Sub-period stability is the second important check. A strategy with positive γ in calm regimes (2016 to 2019, 2023 to 2024) and negative γ in stress (2020 Q1, 2022) is a short-vol trade in disguise. A strategy with γ through 2020 Q1 and 2022 that does not collapse is exhibiting genuine market timing.

Limitations

  • 10-year sample only. The dataset does not include the 2000 dot-com bust, the 2008 financial crisis, or the 1970s stagflation. Strategy parameters were tuned over many iterations on overlapping data, so a Deflated Sharpe penalty applies and live performance should be expected to be lower than the in-sample numbers shown here.
  • Single-asset backtest. The walk-forward backtest uses SPY only. Live execution maps the same signal across SGOV / SPY / SSO / UPRO via a piecewise blend, which introduces ETF-specific tracking error and intra-day rebalance slippage that this analysis does not capture.
  • Risk-free rate is a flat 4%. Real Treasury rates were below 1% from 2016 through early 2022 and above 5% from late 2023. A time-varying rate (such as the 3-month T-bill from FRED) would shift the leverage-matched benchmark slightly, though not materially, because financing cost on the (k − 1) borrowed dollars is small at the average exposure.
  • Asymptotic inference. Newey-West HAC controls for serial correlation but assumes the autocorrelation structure is well-approximated by the chosen lag length. With ~2,500 daily observations the asymptotics are reliable; with ~120 monthly observations they are weaker.
  • Multiple-testing concern. The strategy has been iterated hundreds of times on this exact dataset. The walk-forward harness mitigates but does not eliminate this. The Deflated Sharpe Ratio in the evaluation harness applies the formal correction.

Replication

All numbers in this report are produced by analysis/timing_tests.py in the nightclaude repository. The full pipeline runs in under a second: load SPY data, run the walk-forward backtest, compute the regressions, and render the HTML. The strategy code is whatever strategy.py contains at the time of the run; the backtest configuration uses StrategyConfig() defaults.

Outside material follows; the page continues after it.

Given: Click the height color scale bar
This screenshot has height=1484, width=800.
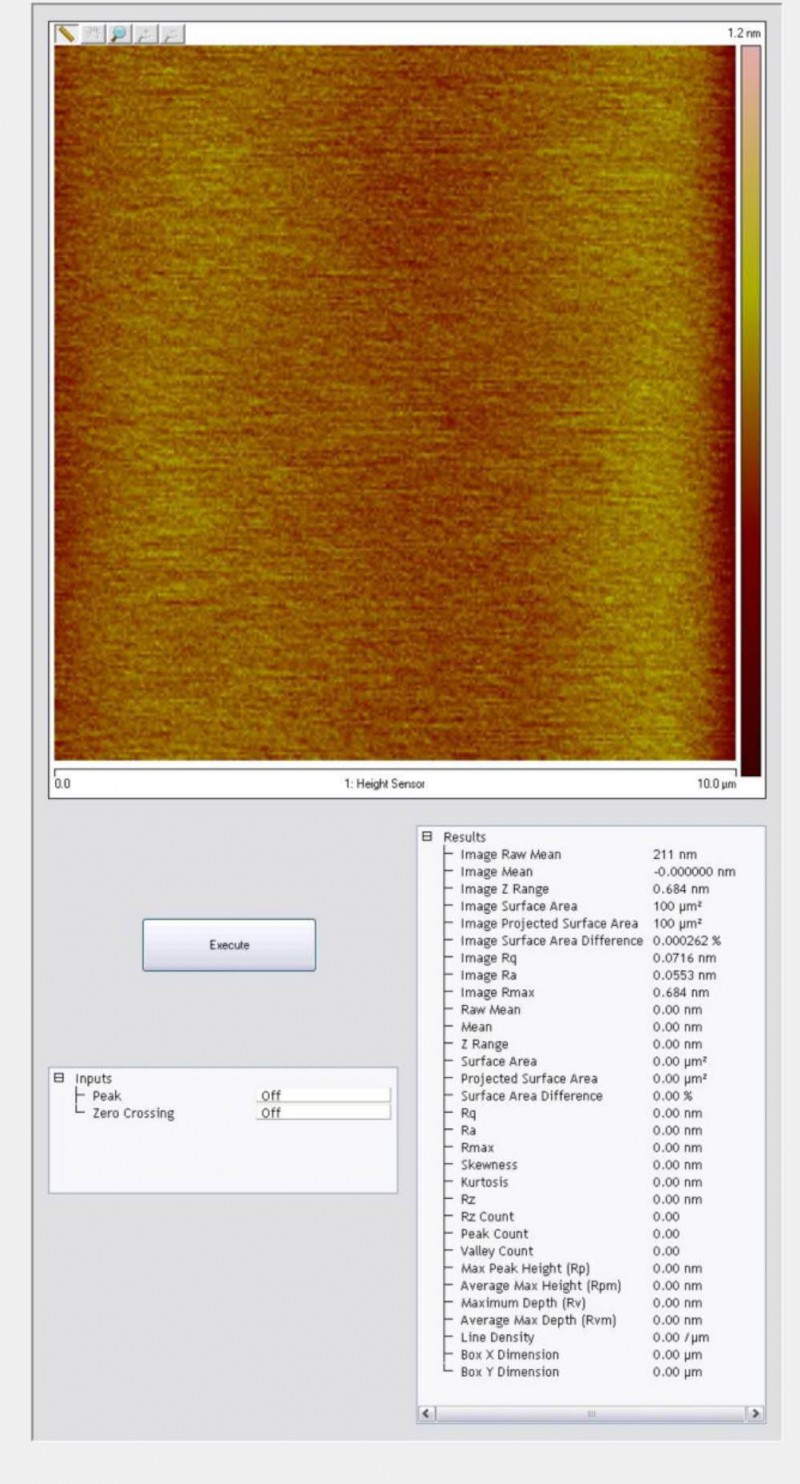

Treynor & Mazuy (1966), "Can Mutual Funds Outguess the Market?", Harvard Business Review 44, 131-136.
Henriksson & Merton (1981), "On Market Timing and Investment Performance. II. Statistical Procedures for Evaluating Forecasting Skills", Journal of Business 54, 513-533.

Report generated 2026-05-23 22:48. Backtest window: 2016-05-18 to 2026-05-22.